WHAT IS REQUIRED: Omit every picture while repeating the entries exactly.
(GIVEN DATA Opens)
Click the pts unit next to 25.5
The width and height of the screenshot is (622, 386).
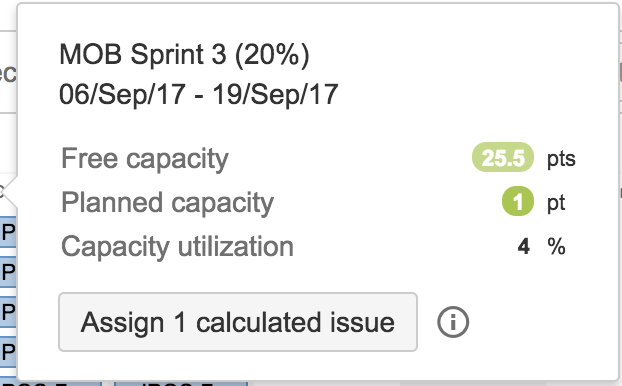(x=561, y=159)
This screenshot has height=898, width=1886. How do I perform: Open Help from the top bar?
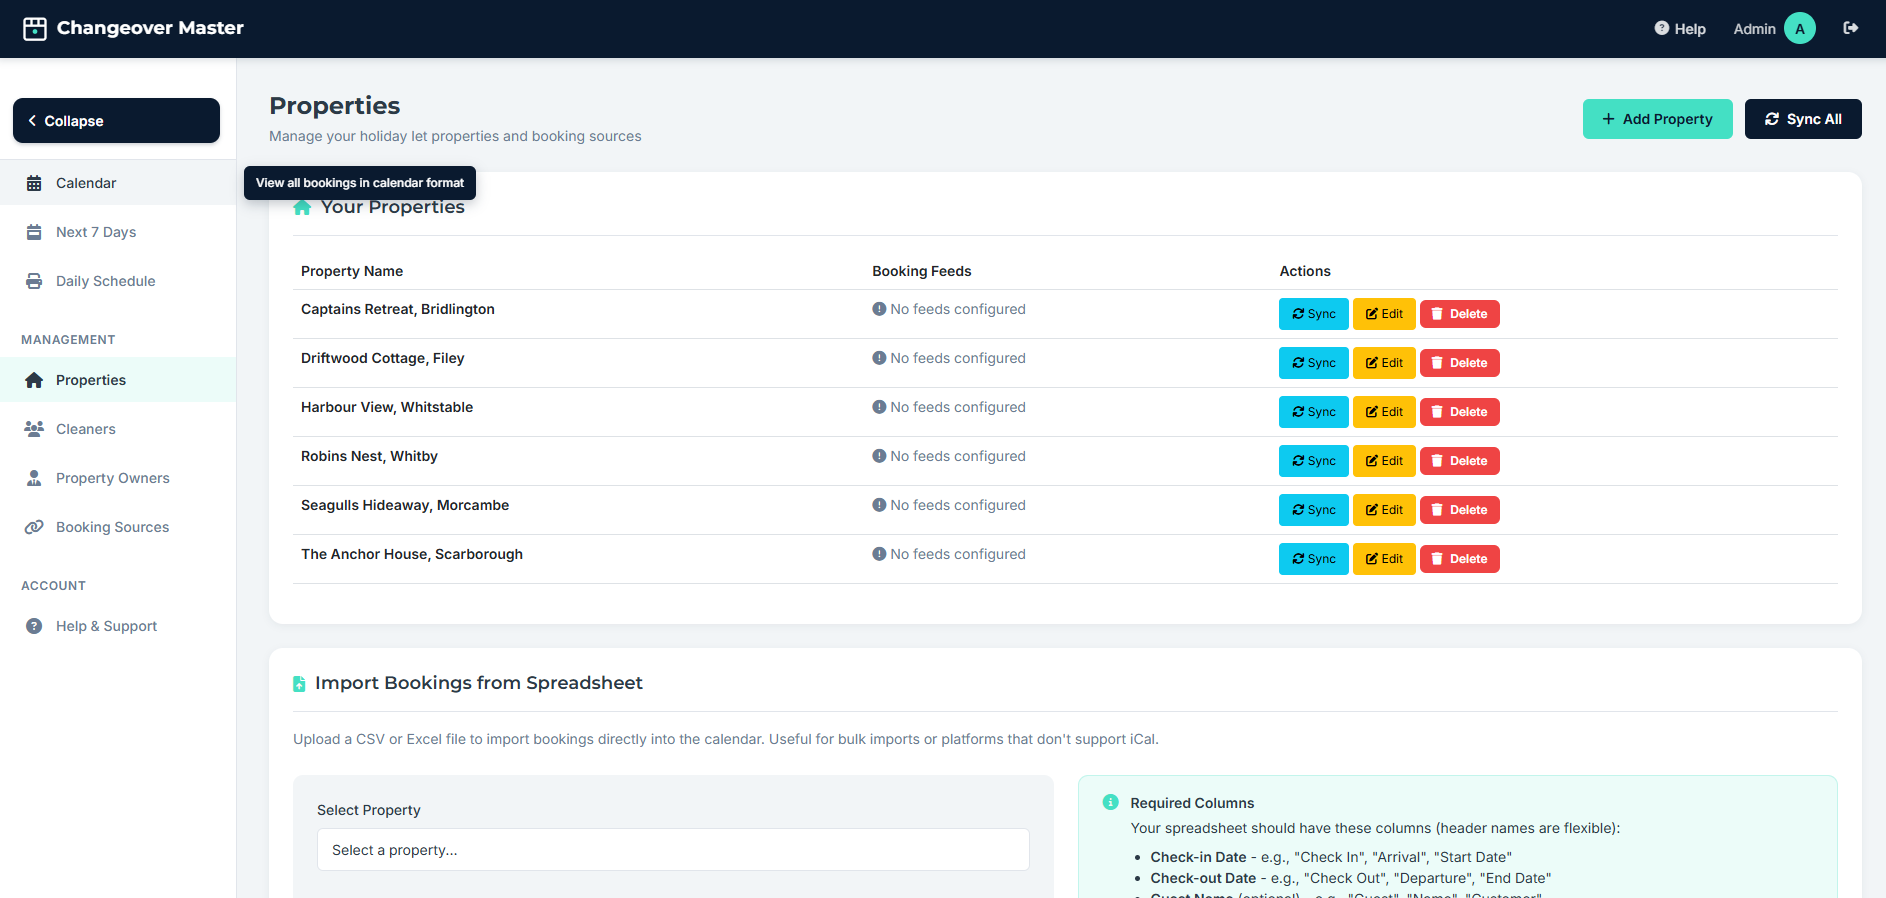pos(1680,29)
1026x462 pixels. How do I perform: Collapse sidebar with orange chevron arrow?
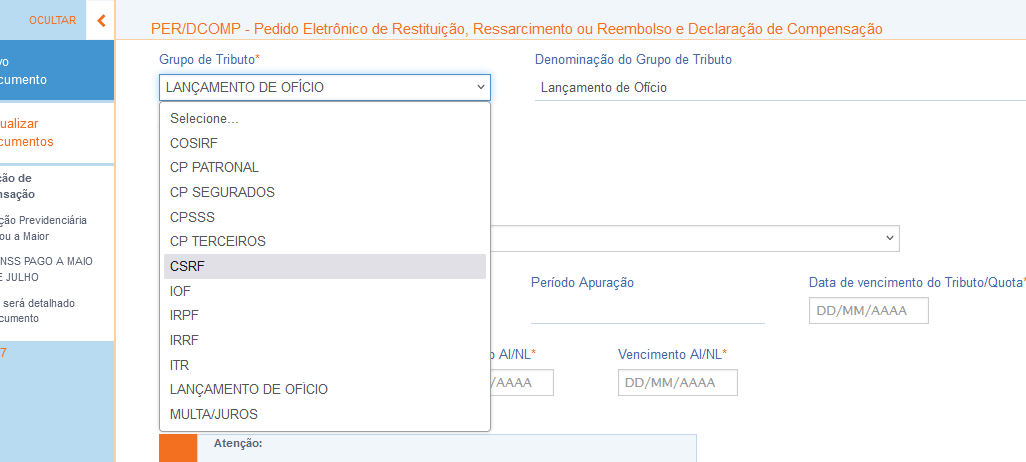(101, 20)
(GIVEN DATA Closes)
TASK OUTPUT:
Click the pts unit next to 25.5
The width and height of the screenshot is (622, 386).
(x=561, y=159)
This screenshot has height=898, width=1886. How do I perform: Open Help from the top bar?
pos(1680,29)
1026x462 pixels. How do I perform: Collapse sidebar with orange chevron arrow?
(101, 20)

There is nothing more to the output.